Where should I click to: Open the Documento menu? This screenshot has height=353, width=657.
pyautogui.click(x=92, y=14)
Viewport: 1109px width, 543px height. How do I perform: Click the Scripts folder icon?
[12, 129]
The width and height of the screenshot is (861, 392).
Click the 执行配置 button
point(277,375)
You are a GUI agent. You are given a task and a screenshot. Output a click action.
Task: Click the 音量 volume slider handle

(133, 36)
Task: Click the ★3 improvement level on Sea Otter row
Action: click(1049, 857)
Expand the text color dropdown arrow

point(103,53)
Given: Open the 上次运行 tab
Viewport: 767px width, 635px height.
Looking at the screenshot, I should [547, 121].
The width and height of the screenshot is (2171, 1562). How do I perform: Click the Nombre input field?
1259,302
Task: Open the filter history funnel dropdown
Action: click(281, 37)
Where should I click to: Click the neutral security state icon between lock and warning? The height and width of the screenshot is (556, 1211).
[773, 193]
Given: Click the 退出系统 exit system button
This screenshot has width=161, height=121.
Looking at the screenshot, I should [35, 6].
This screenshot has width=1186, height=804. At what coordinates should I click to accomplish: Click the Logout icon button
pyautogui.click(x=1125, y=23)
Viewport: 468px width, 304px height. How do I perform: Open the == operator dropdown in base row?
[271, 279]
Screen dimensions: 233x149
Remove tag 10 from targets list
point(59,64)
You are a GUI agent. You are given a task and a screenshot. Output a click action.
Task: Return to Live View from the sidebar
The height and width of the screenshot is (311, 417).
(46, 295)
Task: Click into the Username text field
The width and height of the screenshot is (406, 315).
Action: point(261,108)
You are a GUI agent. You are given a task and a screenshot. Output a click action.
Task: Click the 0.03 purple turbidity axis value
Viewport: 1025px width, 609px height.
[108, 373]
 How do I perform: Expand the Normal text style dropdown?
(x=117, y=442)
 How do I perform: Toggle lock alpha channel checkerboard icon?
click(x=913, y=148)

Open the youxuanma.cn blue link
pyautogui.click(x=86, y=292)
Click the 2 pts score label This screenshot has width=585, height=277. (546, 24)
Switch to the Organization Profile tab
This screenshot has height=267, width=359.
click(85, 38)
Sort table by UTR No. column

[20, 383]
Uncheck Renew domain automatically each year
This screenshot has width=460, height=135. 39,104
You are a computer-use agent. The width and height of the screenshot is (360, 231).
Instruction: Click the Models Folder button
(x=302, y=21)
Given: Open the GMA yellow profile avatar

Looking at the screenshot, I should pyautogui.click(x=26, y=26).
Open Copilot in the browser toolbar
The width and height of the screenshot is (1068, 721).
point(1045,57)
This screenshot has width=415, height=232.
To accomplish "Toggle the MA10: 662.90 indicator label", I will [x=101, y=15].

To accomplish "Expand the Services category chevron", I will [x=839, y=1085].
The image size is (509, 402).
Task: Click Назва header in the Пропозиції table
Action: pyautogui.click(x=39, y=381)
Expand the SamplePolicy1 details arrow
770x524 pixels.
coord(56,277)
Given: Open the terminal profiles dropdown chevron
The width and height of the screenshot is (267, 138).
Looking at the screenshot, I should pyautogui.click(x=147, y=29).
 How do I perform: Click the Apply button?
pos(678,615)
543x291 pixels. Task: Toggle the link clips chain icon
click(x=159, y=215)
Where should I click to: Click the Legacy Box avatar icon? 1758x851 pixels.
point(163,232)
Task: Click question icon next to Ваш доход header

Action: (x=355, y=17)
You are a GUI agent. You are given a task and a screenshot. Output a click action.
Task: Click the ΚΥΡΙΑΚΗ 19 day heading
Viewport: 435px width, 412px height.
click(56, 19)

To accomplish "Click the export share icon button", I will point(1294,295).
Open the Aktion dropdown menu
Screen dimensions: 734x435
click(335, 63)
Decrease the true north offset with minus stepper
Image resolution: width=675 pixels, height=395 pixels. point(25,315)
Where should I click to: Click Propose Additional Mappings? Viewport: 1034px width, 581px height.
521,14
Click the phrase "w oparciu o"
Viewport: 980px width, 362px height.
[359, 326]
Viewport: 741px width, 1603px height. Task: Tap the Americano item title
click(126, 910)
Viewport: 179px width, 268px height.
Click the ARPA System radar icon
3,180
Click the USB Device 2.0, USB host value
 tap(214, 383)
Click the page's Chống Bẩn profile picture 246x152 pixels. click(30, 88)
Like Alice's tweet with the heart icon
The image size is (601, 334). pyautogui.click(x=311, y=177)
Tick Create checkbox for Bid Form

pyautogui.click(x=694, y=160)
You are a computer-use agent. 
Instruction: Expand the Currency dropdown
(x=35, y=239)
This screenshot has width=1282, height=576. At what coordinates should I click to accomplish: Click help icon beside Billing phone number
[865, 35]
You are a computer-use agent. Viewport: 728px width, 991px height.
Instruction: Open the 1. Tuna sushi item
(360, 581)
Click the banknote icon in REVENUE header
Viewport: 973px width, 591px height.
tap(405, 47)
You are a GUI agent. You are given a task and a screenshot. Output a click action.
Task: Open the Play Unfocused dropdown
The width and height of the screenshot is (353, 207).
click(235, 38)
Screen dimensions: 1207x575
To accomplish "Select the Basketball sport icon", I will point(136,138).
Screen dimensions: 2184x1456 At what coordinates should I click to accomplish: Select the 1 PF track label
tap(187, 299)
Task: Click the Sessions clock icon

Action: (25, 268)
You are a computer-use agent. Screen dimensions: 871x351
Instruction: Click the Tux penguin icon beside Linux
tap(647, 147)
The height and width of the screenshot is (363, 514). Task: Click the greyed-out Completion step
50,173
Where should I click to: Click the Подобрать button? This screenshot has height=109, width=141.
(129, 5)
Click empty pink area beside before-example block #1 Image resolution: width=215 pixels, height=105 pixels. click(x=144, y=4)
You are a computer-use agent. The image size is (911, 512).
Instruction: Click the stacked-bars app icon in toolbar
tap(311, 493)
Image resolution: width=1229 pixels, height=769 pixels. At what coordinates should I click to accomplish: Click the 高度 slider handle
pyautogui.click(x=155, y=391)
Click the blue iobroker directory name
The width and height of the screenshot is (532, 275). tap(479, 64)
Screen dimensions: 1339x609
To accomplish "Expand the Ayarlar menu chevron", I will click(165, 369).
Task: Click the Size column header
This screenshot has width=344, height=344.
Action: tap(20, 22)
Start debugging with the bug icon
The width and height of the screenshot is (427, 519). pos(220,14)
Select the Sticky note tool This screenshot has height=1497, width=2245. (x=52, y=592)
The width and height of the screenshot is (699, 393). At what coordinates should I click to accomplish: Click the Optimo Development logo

Work required: Copy all of the data above line for line, with no changes.

Solution to the problem:
Where should I click to: Open the Documento menu? This screenshot has height=353, width=657.
pyautogui.click(x=92, y=14)
Viewport: 1109px width, 543px height. How do I perform: Click the Scripts folder icon?
[12, 129]
The width and height of the screenshot is (861, 392).
Click the 执行配置 button
point(277,375)
You are a GUI agent. You are given a task and a screenshot. Output a click action.
Task: Click the 音量 volume slider handle

(133, 36)
Task: Click the ★3 improvement level on Sea Otter row
Action: click(1049, 857)
Expand the text color dropdown arrow

point(103,53)
Given: Open the 上次运行 tab
Viewport: 767px width, 635px height.
Looking at the screenshot, I should [547, 121].
The width and height of the screenshot is (2171, 1562). How do I perform: Click the Nombre input field?
1259,302
Task: Open the filter history funnel dropdown
Action: click(281, 37)
Where should I click to: Click the neutral security state icon between lock and warning? The height and width of the screenshot is (556, 1211).
[773, 193]
Given: Click the 退出系统 exit system button
This screenshot has width=161, height=121.
Looking at the screenshot, I should [35, 6].
This screenshot has width=1186, height=804. At what coordinates should I click to accomplish: Click the Logout icon button
pyautogui.click(x=1125, y=23)
Viewport: 468px width, 304px height. How do I perform: Open the == operator dropdown in base row?
[271, 279]
Screen dimensions: 233x149
Remove tag 10 from targets list
point(59,64)
You are a GUI agent. You are given a task and a screenshot. Output a click action.
Task: Return to Live View from the sidebar
The height and width of the screenshot is (311, 417).
(46, 295)
Task: Click into the Username text field
The width and height of the screenshot is (406, 315).
Action: point(261,108)
You are a GUI agent. You are given a task and a screenshot. Output a click action.
Task: Click the 0.03 purple turbidity axis value
Viewport: 1025px width, 609px height.
[108, 373]
 How do I perform: Expand the Normal text style dropdown?
(x=117, y=442)
 How do I perform: Toggle lock alpha channel checkerboard icon?
click(x=913, y=148)

Open the youxuanma.cn blue link
pyautogui.click(x=86, y=292)
Click the 2 pts score label This screenshot has width=585, height=277. (546, 24)
Switch to the Organization Profile tab
This screenshot has height=267, width=359.
click(85, 38)
Sort table by UTR No. column

[20, 383]
Uncheck Renew domain automatically each year
This screenshot has width=460, height=135. 39,104
You are a computer-use agent. The width and height of the screenshot is (360, 231).
Instruction: Click the Models Folder button
(x=302, y=21)
Given: Open the GMA yellow profile avatar

Looking at the screenshot, I should pyautogui.click(x=26, y=26).
Open Copilot in the browser toolbar
The width and height of the screenshot is (1068, 721).
point(1045,57)
This screenshot has width=415, height=232.
To accomplish "Toggle the MA10: 662.90 indicator label", I will [x=101, y=15].

To accomplish "Expand the Services category chevron", I will [x=839, y=1085].
The image size is (509, 402).
Task: Click Назва header in the Пропозиції table
Action: pyautogui.click(x=39, y=381)
Expand the SamplePolicy1 details arrow
770x524 pixels.
coord(56,277)
Given: Open the terminal profiles dropdown chevron
The width and height of the screenshot is (267, 138).
Looking at the screenshot, I should pyautogui.click(x=147, y=29).
 How do I perform: Click the Apply button?
pos(678,615)
543x291 pixels. Task: Toggle the link clips chain icon
click(x=159, y=215)
Where should I click to: Click the Legacy Box avatar icon? 1758x851 pixels.
point(163,232)
Task: Click question icon next to Ваш доход header

Action: (x=355, y=17)
You are a GUI agent. You are given a task and a screenshot. Output a click action.
Task: Click the ΚΥΡΙΑΚΗ 19 day heading
Viewport: 435px width, 412px height.
click(56, 19)

To accomplish "Click the export share icon button", I will point(1294,295).
Open the Aktion dropdown menu
Screen dimensions: 734x435
click(335, 63)
Decrease the true north offset with minus stepper
Image resolution: width=675 pixels, height=395 pixels. point(25,315)
Where should I click to: Click Propose Additional Mappings? Viewport: 1034px width, 581px height.
521,14
Click the phrase "w oparciu o"
Viewport: 980px width, 362px height.
[359, 326]
Viewport: 741px width, 1603px height. Task: Tap the Americano item title
click(126, 910)
Viewport: 179px width, 268px height.
Click the ARPA System radar icon
3,180
Click the USB Device 2.0, USB host value
 tap(214, 383)
Click the page's Chống Bẩn profile picture 246x152 pixels. click(30, 88)
Like Alice's tweet with the heart icon
The image size is (601, 334). pyautogui.click(x=311, y=177)
Tick Create checkbox for Bid Form

pyautogui.click(x=694, y=160)
You are a computer-use agent. 
Instruction: Expand the Currency dropdown
(x=35, y=239)
This screenshot has width=1282, height=576. At what coordinates should I click to accomplish: Click help icon beside Billing phone number
[865, 35]
You are a computer-use agent. Viewport: 728px width, 991px height.
Instruction: Open the 1. Tuna sushi item
(360, 581)
Click the banknote icon in REVENUE header
Viewport: 973px width, 591px height.
tap(405, 47)
You are a GUI agent. You are given a task and a screenshot. Output a click action.
Task: Open the Play Unfocused dropdown
The width and height of the screenshot is (353, 207).
click(235, 38)
Screen dimensions: 1207x575
To accomplish "Select the Basketball sport icon", I will point(136,138).
Screen dimensions: 2184x1456 At what coordinates should I click to accomplish: Select the 1 PF track label
tap(187, 299)
Task: Click the Sessions clock icon

Action: (25, 268)
You are a computer-use agent. Screen dimensions: 871x351
Instruction: Click the Tux penguin icon beside Linux
tap(647, 147)
The height and width of the screenshot is (363, 514). Task: Click the greyed-out Completion step
50,173
Where should I click to: Click the Подобрать button? This screenshot has height=109, width=141.
(129, 5)
Click empty pink area beside before-example block #1 Image resolution: width=215 pixels, height=105 pixels. click(x=144, y=4)
You are a computer-use agent. The image size is (911, 512).
Instruction: Click the stacked-bars app icon in toolbar
tap(311, 493)
Image resolution: width=1229 pixels, height=769 pixels. At what coordinates should I click to accomplish: Click the 高度 slider handle
pyautogui.click(x=155, y=391)
Click the blue iobroker directory name
The width and height of the screenshot is (532, 275). tap(479, 64)
Screen dimensions: 1339x609
To accomplish "Expand the Ayarlar menu chevron", I will click(165, 369).
Task: Click the Size column header
This screenshot has width=344, height=344.
Action: tap(20, 22)
Start debugging with the bug icon
The width and height of the screenshot is (427, 519). pos(220,14)
Select the Sticky note tool This screenshot has height=1497, width=2245. (x=52, y=592)
The width and height of the screenshot is (699, 393). At what coordinates should I click to accomplish: Click the Optimo Development logo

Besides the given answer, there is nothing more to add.